L’accompagnement humain

Le niveau d’implication humain aujourd’hui nécessite un engagement moral et psychologique pour s’intégrer dans une entreprise et monter en compétences sur des sujets de fonds. L’objectif de cette implication est double.

La rentabilité.

Le professionnel démarre ses expériences avec un niveau d’appréhension certain à l’abord du monde professionnel. Peu d’écoles préparent à certaines réalités du terrain, parmi lesquelles le rapport aux autres, l’implication hiérarchique, la subordination qui existe dans de nombreuses entreprises, la notion d’engagement nécessaire tout comme la notion de recul (de dégagement) lié. Ce niveau d’expériences et de compétence augmente graduellement et progressivement, pour passer des paliers qui vont définir le niveau d’expertise. Malheureusement, le milieu professionnel fait un liaison entre le nombre d’années d’expériences et le niveau d’expertise. Probablement un choix qui permet de justifier une évolution logique et une hiérarchisation des Hommes. Sa pertinence n’est pas toujours comprise mais son acceptation est induise à la montée en expertise et donc à la notion de rentabilité. Plus je monte en expériences, plus je suis rentable. Faisant attention toutefois de ne pas basculer dans l’hyper-expertise qui casse ma rentabilité et qui me place dans une position de non exploitation et donc de non rentabilité (problème partiellement lié au 50 ans et + )

La confiance.

Plus le salarié avance et plus il monte en expériences, plus il se sent à l’aise et plus il a son niveau de confiance qui augmente. Sa confiance est paradoxalement liée à son expérience. Pourquoi paradoxalement ? Parce que l’Homme s’auto-évalue et juge de la pertinence de ses expériences pour établir le seuil de ses expériences. Il va s’évaluer et se faire de plus en plus confiance s’il accumule les expériences qu’il juge intéressantes. Il va perdre en confiance s’il accumule des expériences qu’il juge désastreuses (ou inintéressantes). Ce qui n’a pas de sens. Que l’expérience soit bonne ou mauvaise, il s’agit d’une expérience, donc factuellement il a appris, il a progressé, il a évolué, le temps est passé. Donc il a également plus d’expériences, plus de savoir et potentiellement plus de recul pour les prochaines expériences.
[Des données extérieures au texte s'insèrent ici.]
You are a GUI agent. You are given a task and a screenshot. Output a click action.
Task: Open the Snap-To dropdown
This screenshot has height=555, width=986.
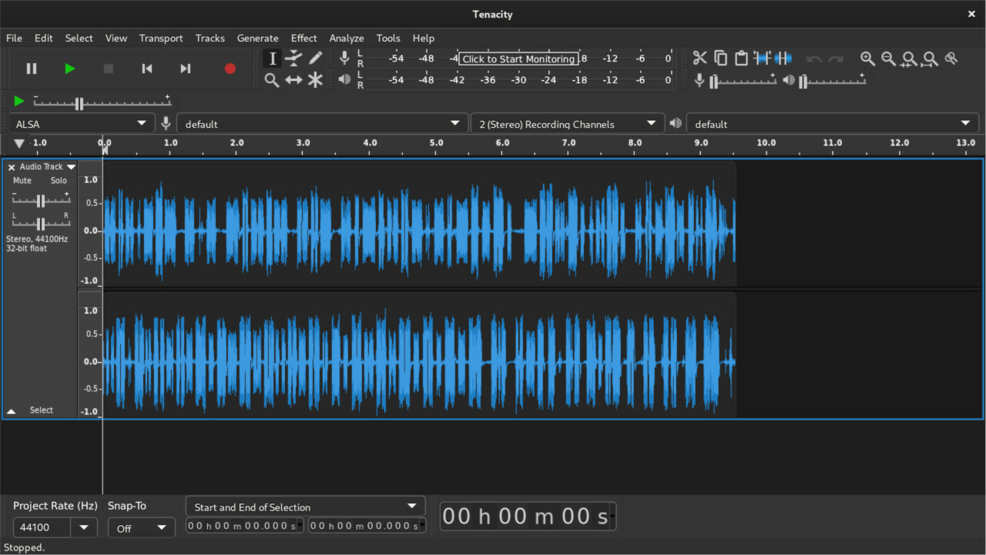pos(141,527)
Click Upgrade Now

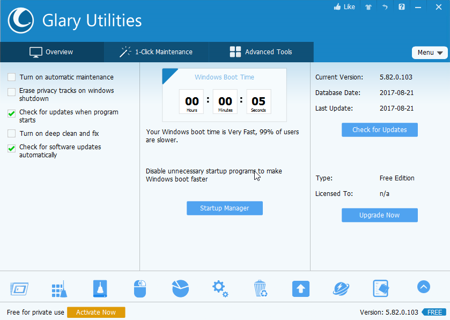point(379,215)
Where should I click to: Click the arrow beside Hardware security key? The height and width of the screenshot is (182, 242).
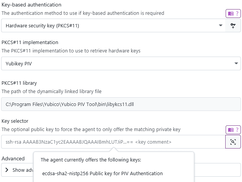pos(221,25)
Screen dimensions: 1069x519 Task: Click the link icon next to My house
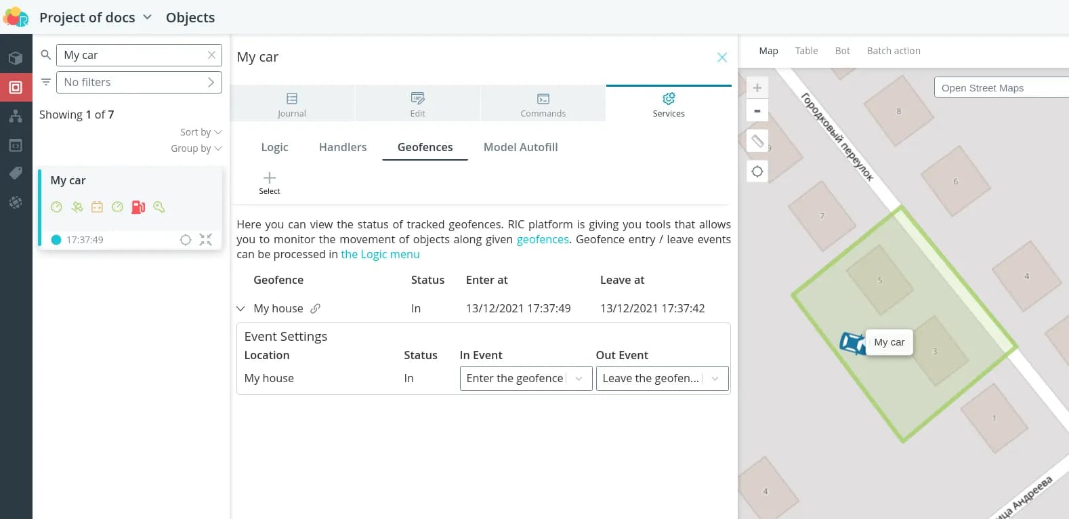pyautogui.click(x=315, y=308)
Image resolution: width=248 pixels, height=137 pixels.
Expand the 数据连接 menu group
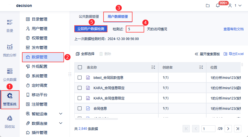click(61, 123)
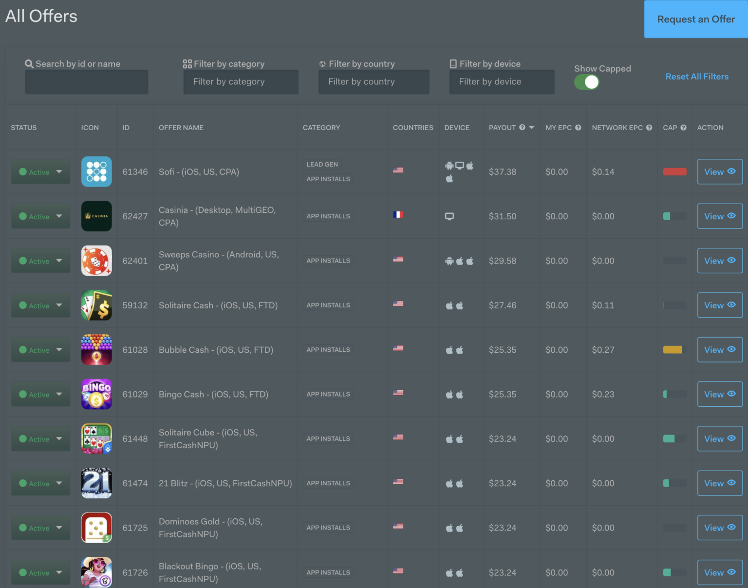Image resolution: width=748 pixels, height=588 pixels.
Task: Click the Bubble Cash app icon
Action: point(96,349)
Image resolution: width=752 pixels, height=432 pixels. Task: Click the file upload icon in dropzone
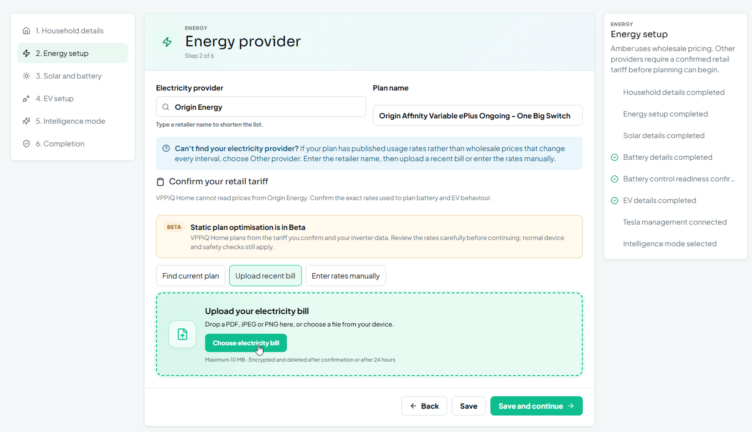(182, 334)
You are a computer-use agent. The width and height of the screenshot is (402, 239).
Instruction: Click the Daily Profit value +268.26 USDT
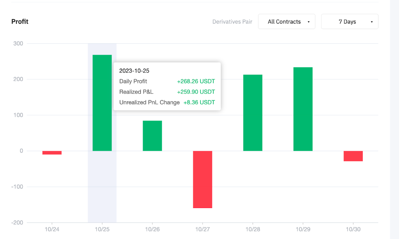196,81
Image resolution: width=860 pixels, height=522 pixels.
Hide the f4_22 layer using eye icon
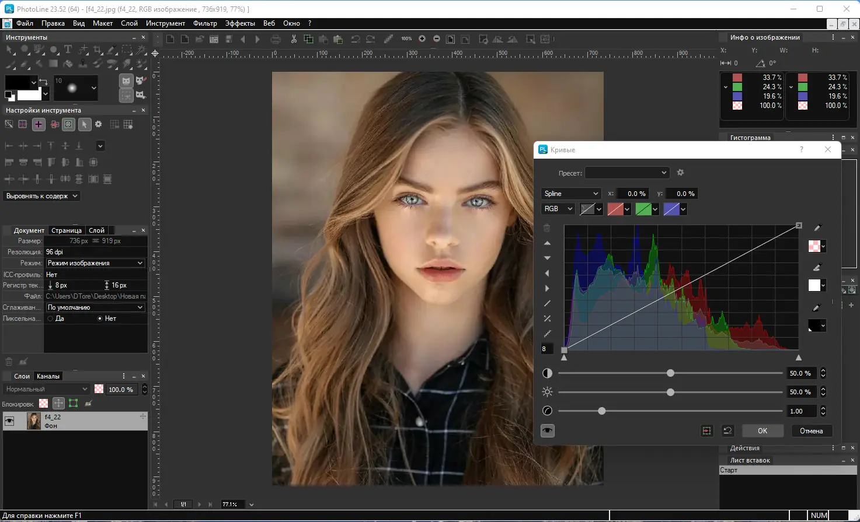(9, 421)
Finalement, que vous soyez ou non satisfait de votre expérience, ne vous auto-évaluez pas pour place votre seuil de confiance. Appuyez vous sur un référent extérieur pour placer votre niveau de confiance, votre appréciation de sécurité. Une personne extérieure aura un regard neutre sur votre évaluation et saura dissocier la confiance de l’expériences.

N’oubliez pas de vous faire confiance sans vous contraindre en expériences.

En tant que manager, mon évaluation se base sur l’expérience, sans juger qu’elle soit bonne ou mauvaise. Mon niveau d’attention sur la confiance sera liée aux expériences (sans filtre).